Task directions:
Reproduce, word for word, the stretch of lines from the beginning through the line containing "click(x=127, y=362)", including both ends.

Supplied records:

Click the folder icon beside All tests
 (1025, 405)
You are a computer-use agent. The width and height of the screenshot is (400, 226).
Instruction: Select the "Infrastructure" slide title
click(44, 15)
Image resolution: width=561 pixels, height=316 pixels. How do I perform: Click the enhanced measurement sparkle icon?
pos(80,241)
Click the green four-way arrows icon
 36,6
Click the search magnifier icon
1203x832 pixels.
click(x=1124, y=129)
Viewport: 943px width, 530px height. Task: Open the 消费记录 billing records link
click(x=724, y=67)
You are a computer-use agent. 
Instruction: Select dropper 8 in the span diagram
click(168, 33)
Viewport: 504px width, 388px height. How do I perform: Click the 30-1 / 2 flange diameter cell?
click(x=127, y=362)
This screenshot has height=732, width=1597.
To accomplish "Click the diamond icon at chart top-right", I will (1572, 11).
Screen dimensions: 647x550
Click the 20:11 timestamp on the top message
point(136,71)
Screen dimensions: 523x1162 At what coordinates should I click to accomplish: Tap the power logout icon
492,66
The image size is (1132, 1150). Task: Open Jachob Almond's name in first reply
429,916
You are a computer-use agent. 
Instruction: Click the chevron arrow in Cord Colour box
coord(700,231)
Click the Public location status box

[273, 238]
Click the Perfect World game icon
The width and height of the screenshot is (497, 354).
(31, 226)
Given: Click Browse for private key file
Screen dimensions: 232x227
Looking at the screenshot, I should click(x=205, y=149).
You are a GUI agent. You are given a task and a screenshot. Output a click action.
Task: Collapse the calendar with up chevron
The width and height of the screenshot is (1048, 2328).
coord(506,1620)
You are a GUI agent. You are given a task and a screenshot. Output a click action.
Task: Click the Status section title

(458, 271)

Task solution:
Click the folder icon beside All tests
 (1025, 405)
You are a computer-use agent. The width and height of the screenshot is (400, 226).
Instruction: Select the "Infrastructure" slide title
click(44, 15)
Image resolution: width=561 pixels, height=316 pixels. How do I perform: Click the enhanced measurement sparkle icon?
pos(80,241)
Click the green four-way arrows icon
 36,6
Click the search magnifier icon
1203x832 pixels.
click(x=1124, y=129)
Viewport: 943px width, 530px height. Task: Open the 消费记录 billing records link
click(x=724, y=67)
You are a computer-use agent. 
Instruction: Select dropper 8 in the span diagram
click(168, 33)
Viewport: 504px width, 388px height. How do I perform: Click the 30-1 / 2 flange diameter cell?
click(x=127, y=362)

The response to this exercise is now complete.